House panel looks at new immigration detention standards

Maximizing access to counsel and legal resources is among the priorities of new detention standards issued in February by U.S. Immigration and Customs Enforcement (ICE).

The standards, explained by an ICE official during a March 28 hearing before the House Judiciary Subcommittee on Immigration Policy and Enforcement, will be implemented at ICE facilities during 2012 on a rolling basis and eventually extended to other facilities, including county jails, that house ICE detainees.

In addition to legal access, the standards seek to improve medical and mental health care services, reinforce protections against sexual abuse and assault, expand access to religious services and opportunities, improve communication assistance services for detainees with limited English proficiency or disabilities, and enhance procedures for reviewing and responding to detainee grievances.

The ABA, which has assisted in the development of detention standards for many years, has established a Detention Standards Implementation Initiative in its Commission on Immigration. The association, which is preparing comments on the new standards, supports regulations for detention standards to ensure consistent implementation. The ABA also opposes mandatory detention and supports increasing programs to provide alternatives to detention for those in the civil immigration system.

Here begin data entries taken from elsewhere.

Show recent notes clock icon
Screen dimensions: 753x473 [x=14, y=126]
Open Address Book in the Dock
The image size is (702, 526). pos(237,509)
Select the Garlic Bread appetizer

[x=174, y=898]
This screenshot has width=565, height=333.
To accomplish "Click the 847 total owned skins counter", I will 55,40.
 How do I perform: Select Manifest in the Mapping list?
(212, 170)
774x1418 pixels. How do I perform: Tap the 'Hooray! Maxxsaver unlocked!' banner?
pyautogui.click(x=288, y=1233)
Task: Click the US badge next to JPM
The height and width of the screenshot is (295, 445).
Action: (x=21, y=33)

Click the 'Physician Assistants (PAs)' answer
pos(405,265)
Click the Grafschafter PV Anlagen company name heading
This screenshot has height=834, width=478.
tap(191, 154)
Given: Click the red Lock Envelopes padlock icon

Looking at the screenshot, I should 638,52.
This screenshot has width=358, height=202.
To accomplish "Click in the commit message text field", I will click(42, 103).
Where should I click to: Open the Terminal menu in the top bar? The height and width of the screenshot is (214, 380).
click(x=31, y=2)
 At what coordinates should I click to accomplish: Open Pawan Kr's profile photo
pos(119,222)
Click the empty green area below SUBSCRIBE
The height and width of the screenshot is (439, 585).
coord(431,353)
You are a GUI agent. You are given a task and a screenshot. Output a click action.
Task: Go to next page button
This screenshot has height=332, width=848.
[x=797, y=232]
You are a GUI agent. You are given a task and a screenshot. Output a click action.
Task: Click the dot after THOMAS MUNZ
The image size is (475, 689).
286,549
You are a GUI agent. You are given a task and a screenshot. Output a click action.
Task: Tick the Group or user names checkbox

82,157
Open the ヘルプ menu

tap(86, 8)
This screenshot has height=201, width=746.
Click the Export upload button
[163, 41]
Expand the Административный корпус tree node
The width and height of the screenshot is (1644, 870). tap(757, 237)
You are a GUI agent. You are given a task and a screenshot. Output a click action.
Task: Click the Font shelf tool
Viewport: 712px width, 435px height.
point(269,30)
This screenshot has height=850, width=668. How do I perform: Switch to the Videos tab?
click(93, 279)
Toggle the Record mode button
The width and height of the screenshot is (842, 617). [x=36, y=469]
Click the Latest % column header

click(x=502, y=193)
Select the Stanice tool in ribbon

Kevin Landy, assistant director of the ICE Office of Detention Policy and Planning in the Department of Homeland Security (DHS), testified that reforming the ICE detention system is a top priority for the agency. Recent changes include creating his office in ICE, launching an online detainee locator system available in multiple languages, and establishing an Office of Detention Oversight to conduct targeted inspections at detention facilities where complaints or deficiencies have been reported. He said that, in addition to implementing reforms and new standards, ICE is opening new civil detention facilities that for the first time incorporate civil detention principles and the needs and characteristics of ICE’s diverse detainee population.

House Judiciary Committee Chairman Lamar Smith (R-Texas) complained that the new detention manual “reads more like a hospitality guideline for illegal immigrants” and maintained that ICE consulted with those “who appear to consist primarily of pro-illegal-immigrant groups when it drafted the new detention standards.”

Michelle Brané, director of the Detention and Asylum Program at the Women’s Refugee Commission, countered in her testimony that the new standards set the minimum standards necessary to prevent abuse, neglect, injury or death. She emphasized that the reforms are a response to the public outcry and litigation over conditions of confinement for the hundreds of thousands of individuals who are detained by ICE each year that were and continue to be inappropriate, inefficient and unsafe.

The ABA will be submitting its comments on the new detention standards to DHS shortly.